§ CONSIGNE
Reformule en liste numérotée les lignes, depuis celle qui contient « You are a computer-use agent. The » jusqu'à la dernière ligne fournie, toutes deux incluses. Omets les lignes vides et les images.

----- LIGNES FOURNIES

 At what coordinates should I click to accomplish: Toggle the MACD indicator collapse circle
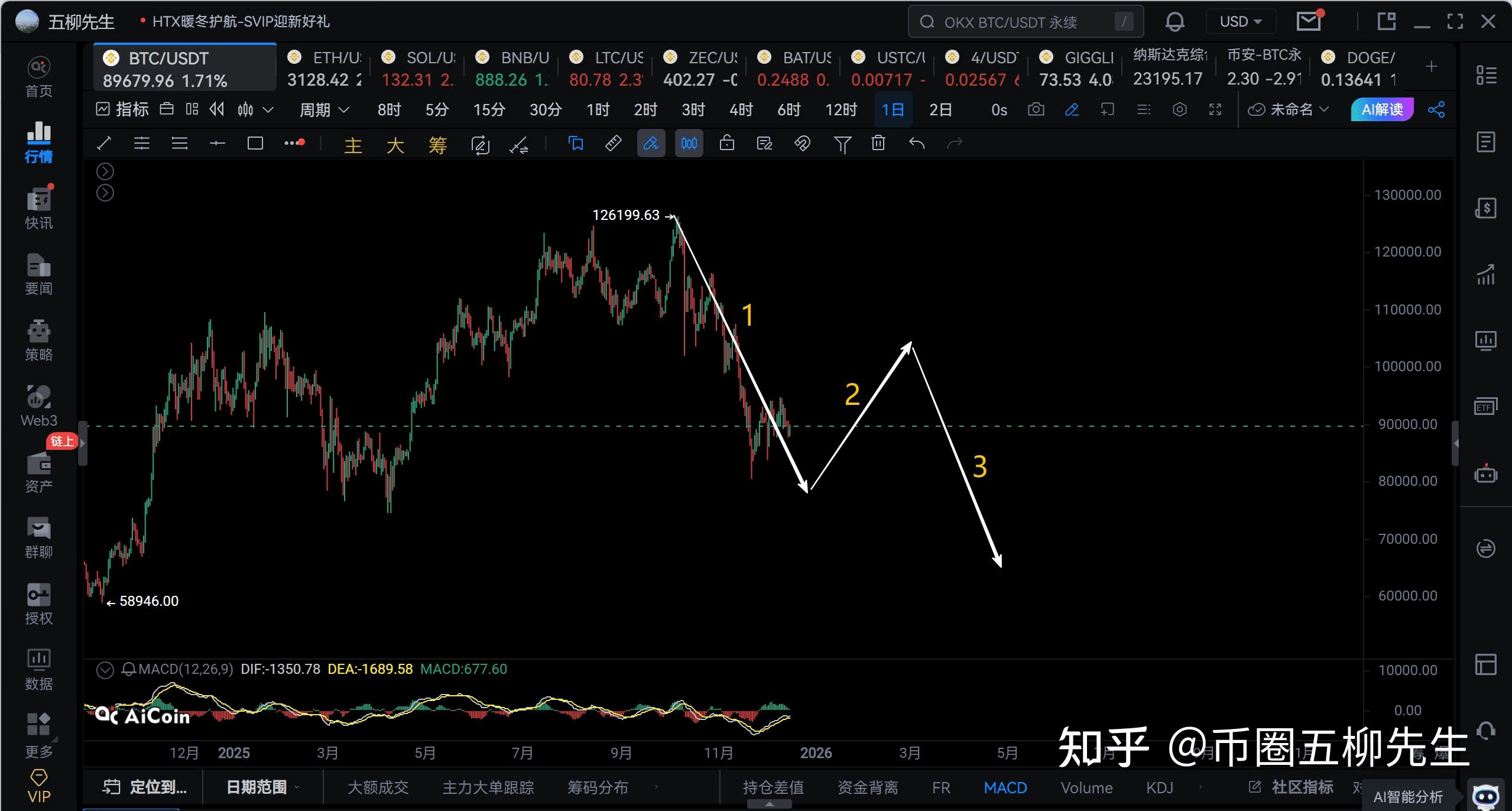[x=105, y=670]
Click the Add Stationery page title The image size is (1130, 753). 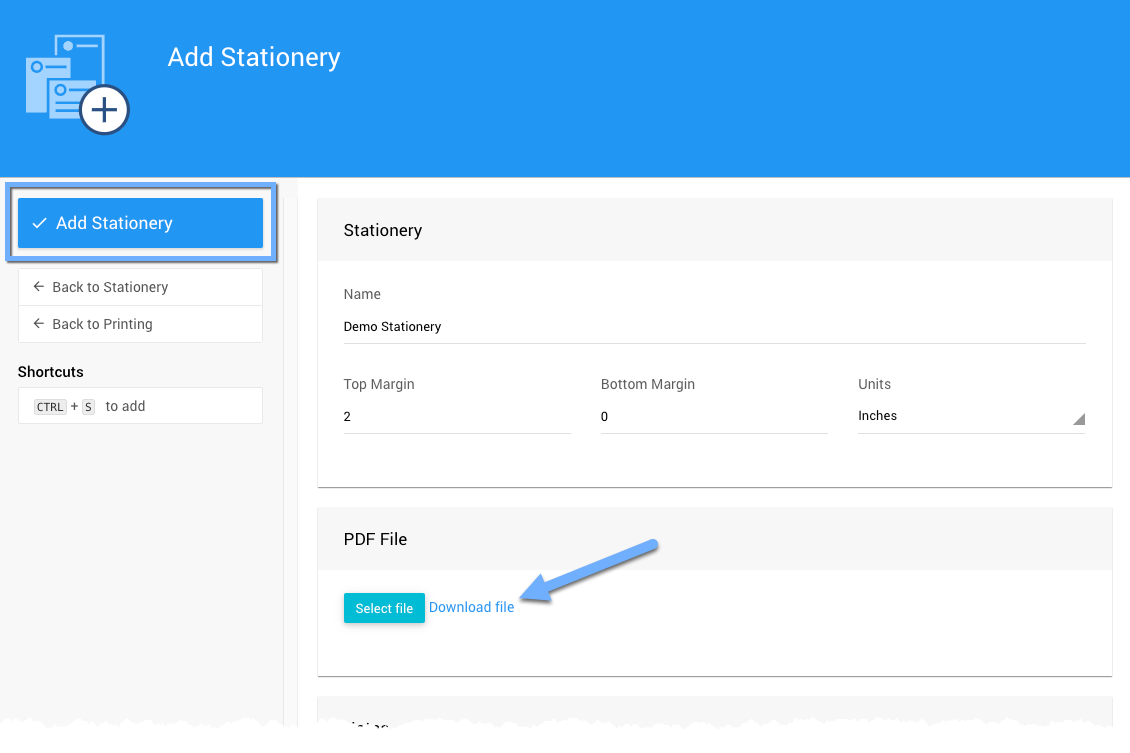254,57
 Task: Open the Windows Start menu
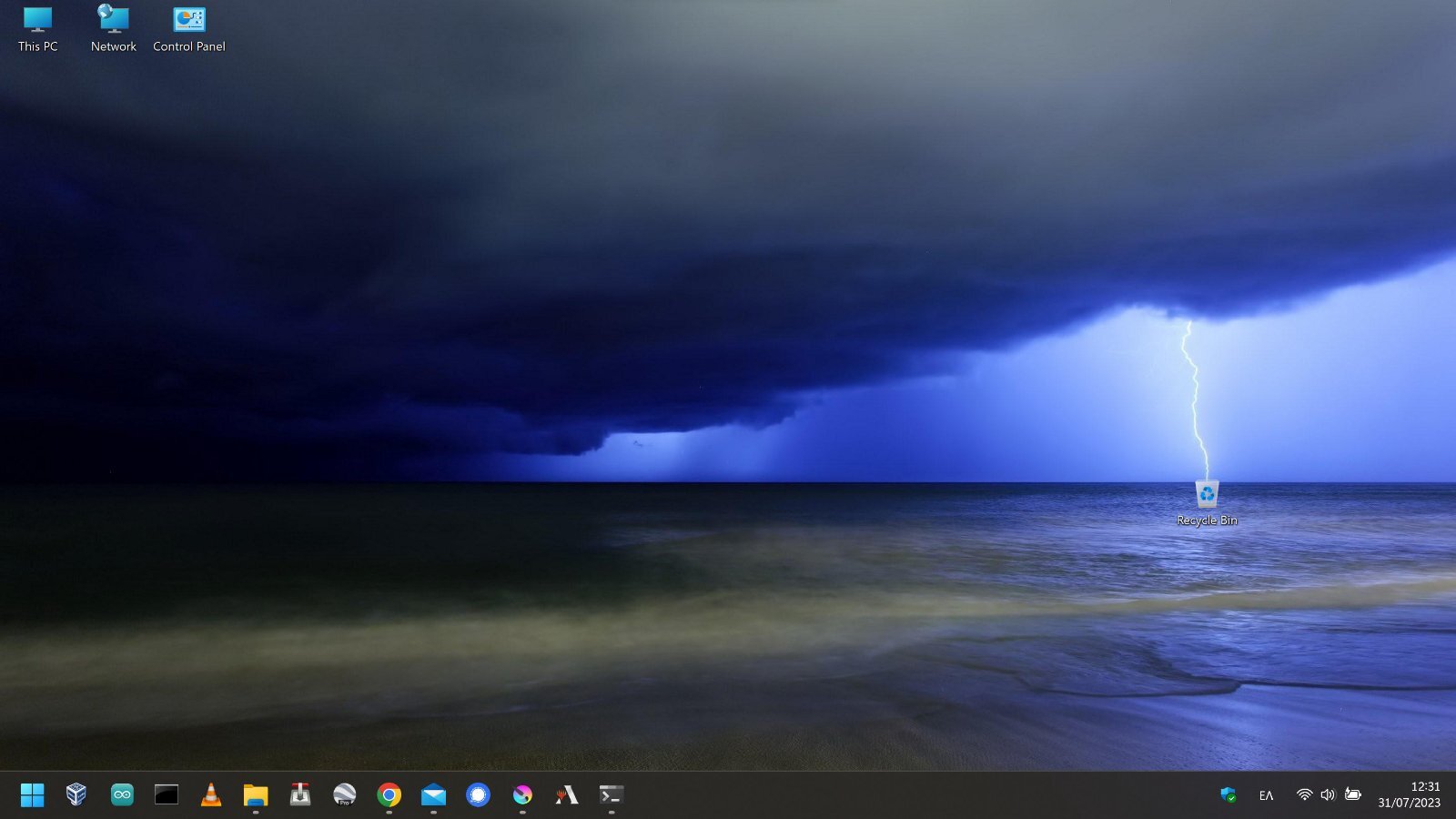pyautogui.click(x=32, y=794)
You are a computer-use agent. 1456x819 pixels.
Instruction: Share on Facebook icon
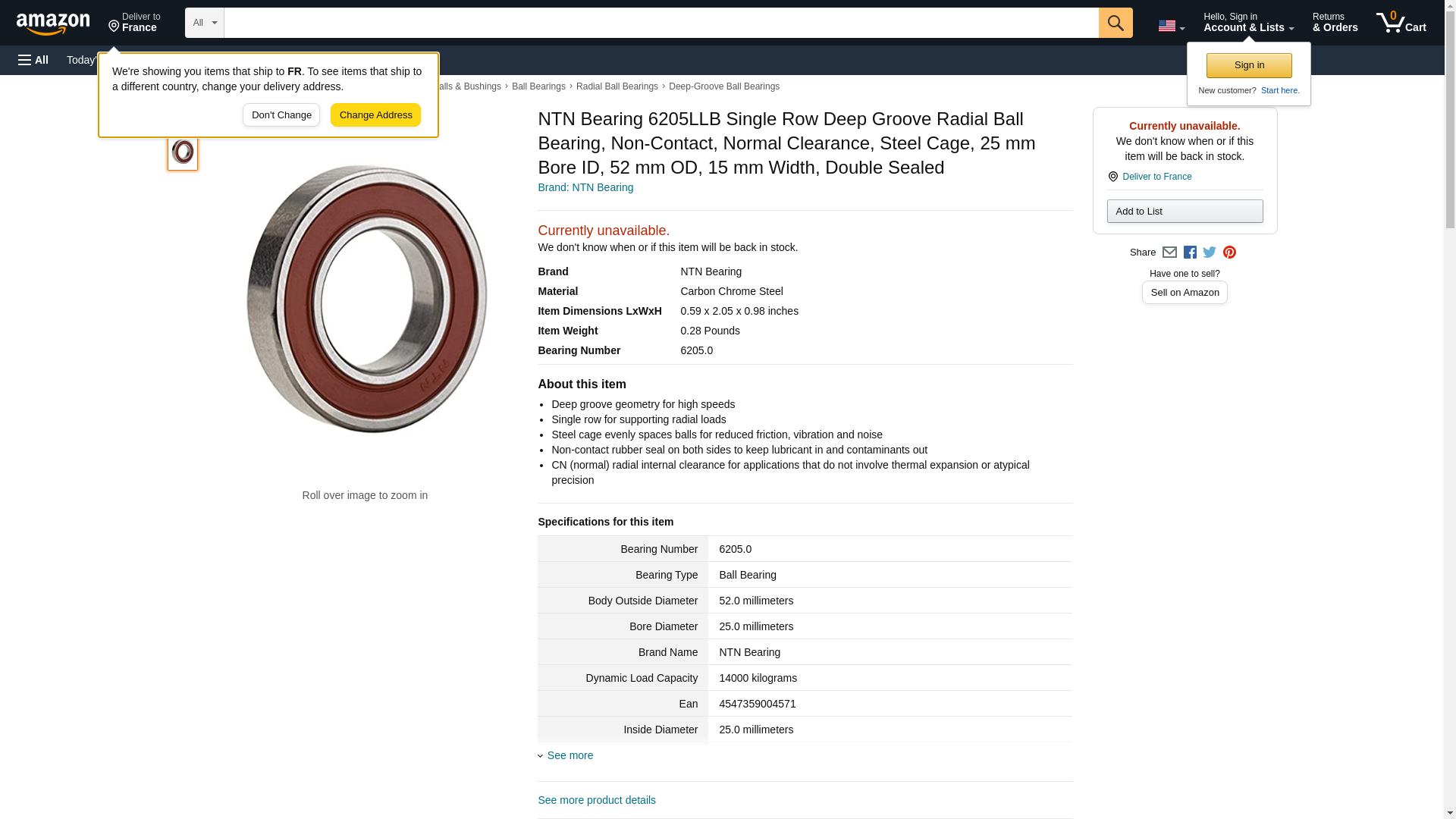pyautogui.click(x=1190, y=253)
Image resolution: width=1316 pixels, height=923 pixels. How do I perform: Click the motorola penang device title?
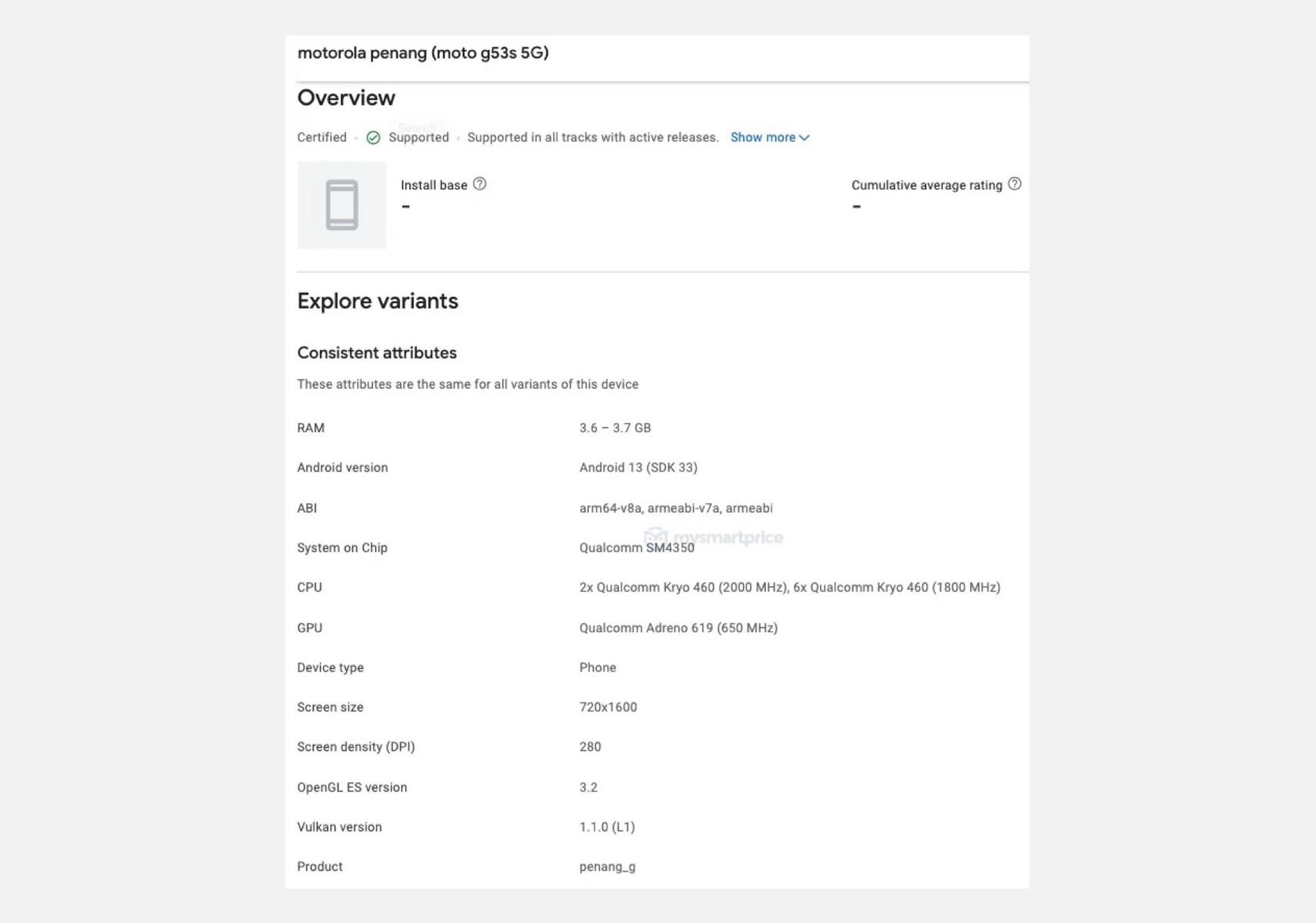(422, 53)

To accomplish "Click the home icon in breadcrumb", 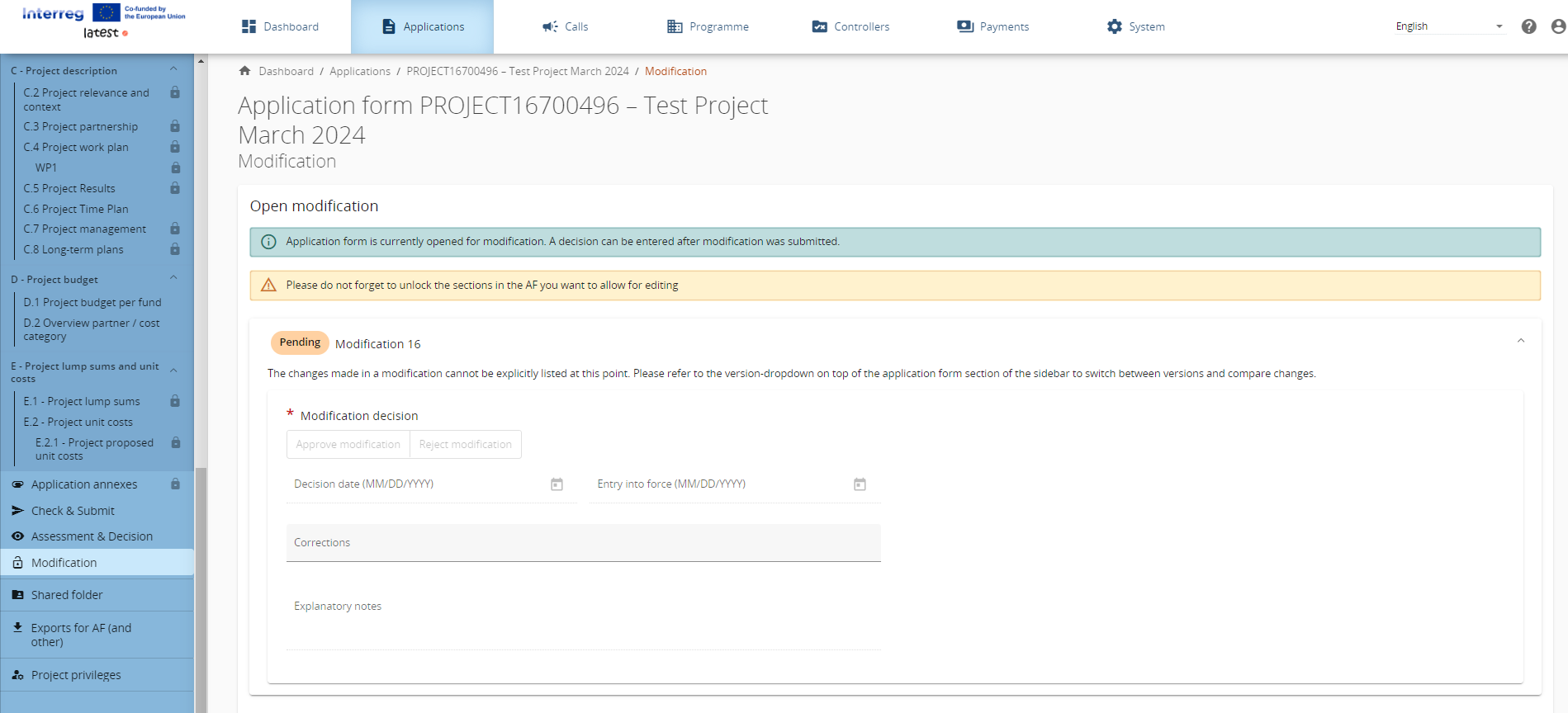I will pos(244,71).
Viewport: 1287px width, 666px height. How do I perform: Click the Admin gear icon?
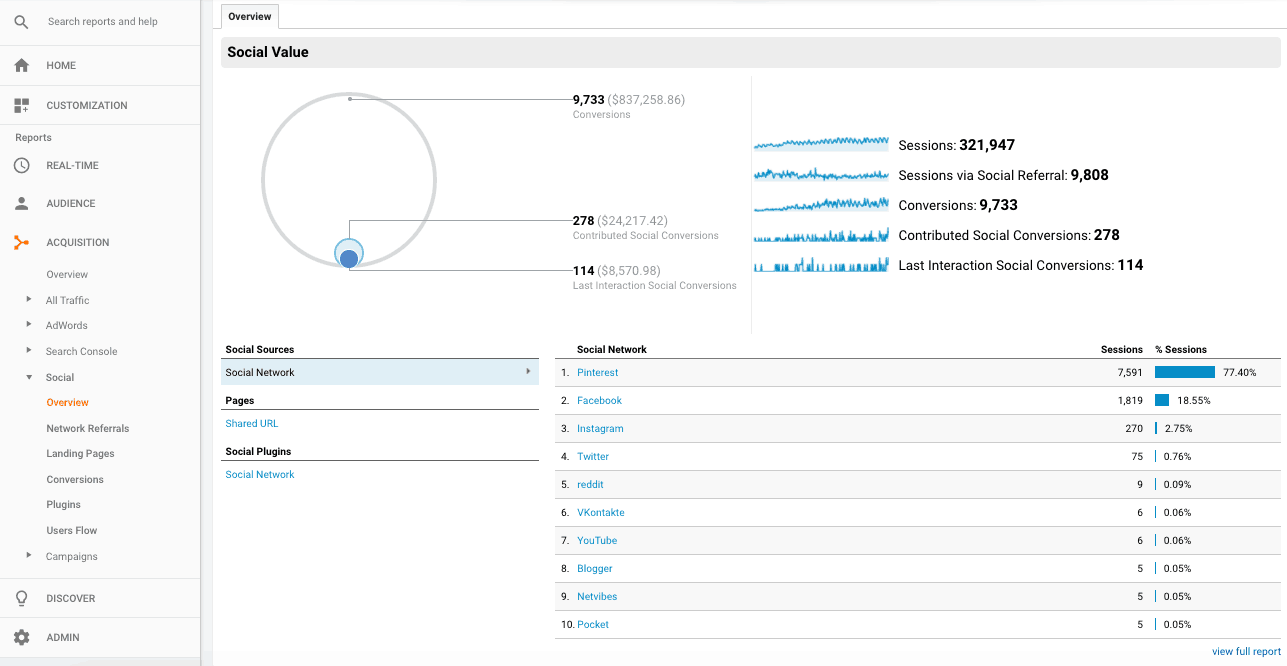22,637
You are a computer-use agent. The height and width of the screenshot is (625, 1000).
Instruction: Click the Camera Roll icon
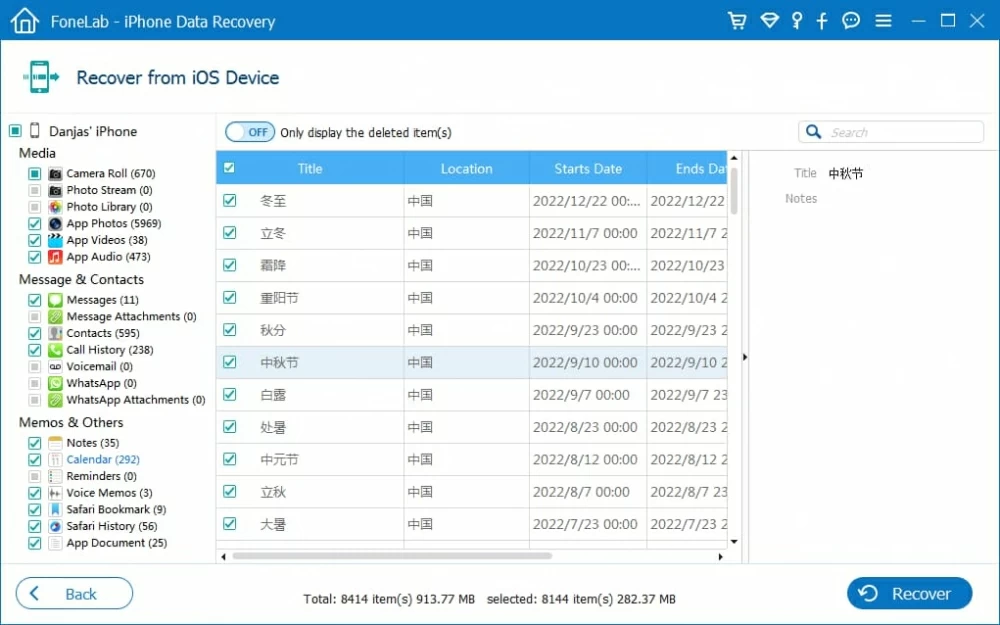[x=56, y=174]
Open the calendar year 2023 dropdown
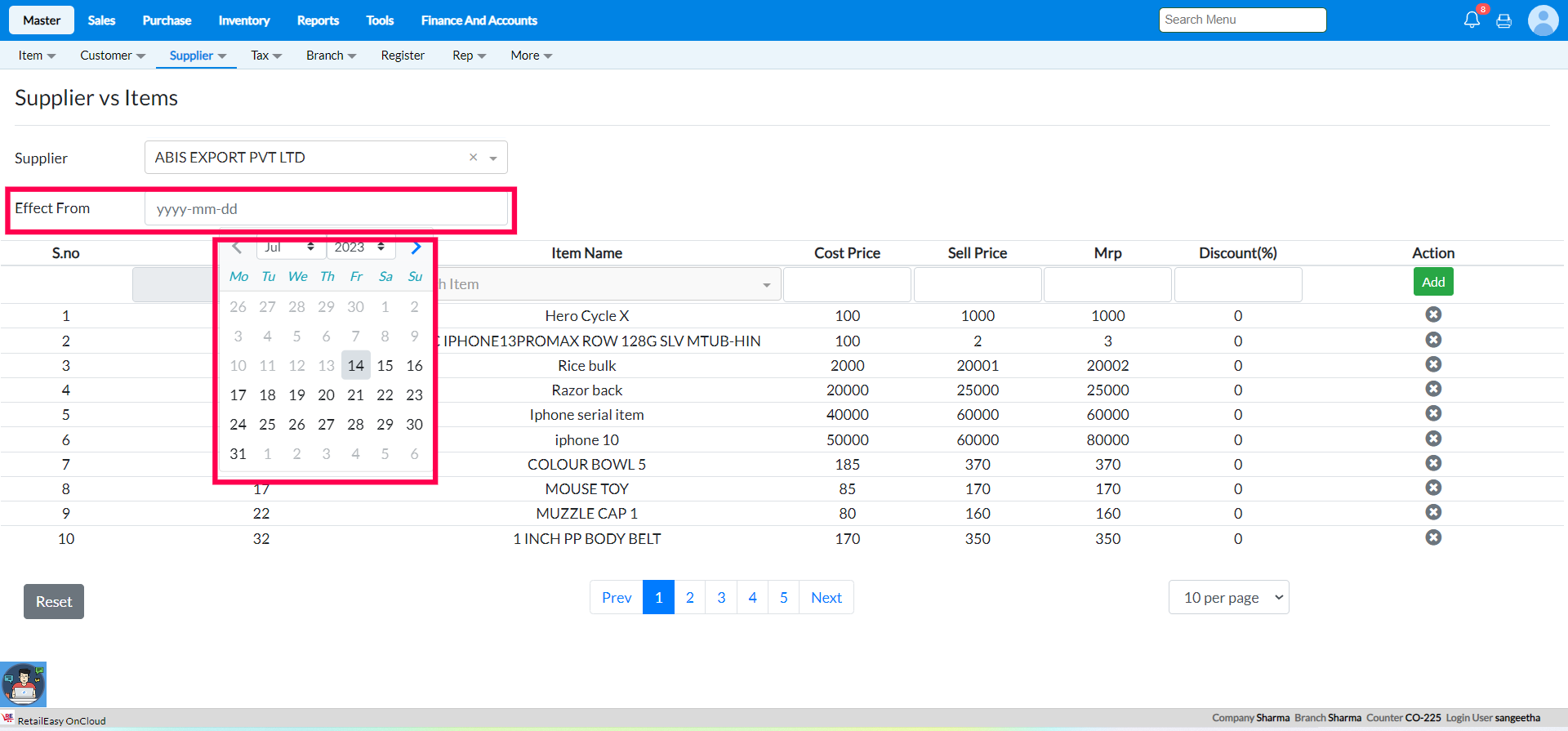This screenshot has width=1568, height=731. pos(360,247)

----------

§ RÉSULTAT FINAL
1. You are a computer-use agent. The height and width of the screenshot is (625, 1000).
2. Instruction: Click the Camera Roll icon
3. [x=56, y=174]
4. Open the calendar year 2023 dropdown
5. This screenshot has width=1568, height=731. pos(360,247)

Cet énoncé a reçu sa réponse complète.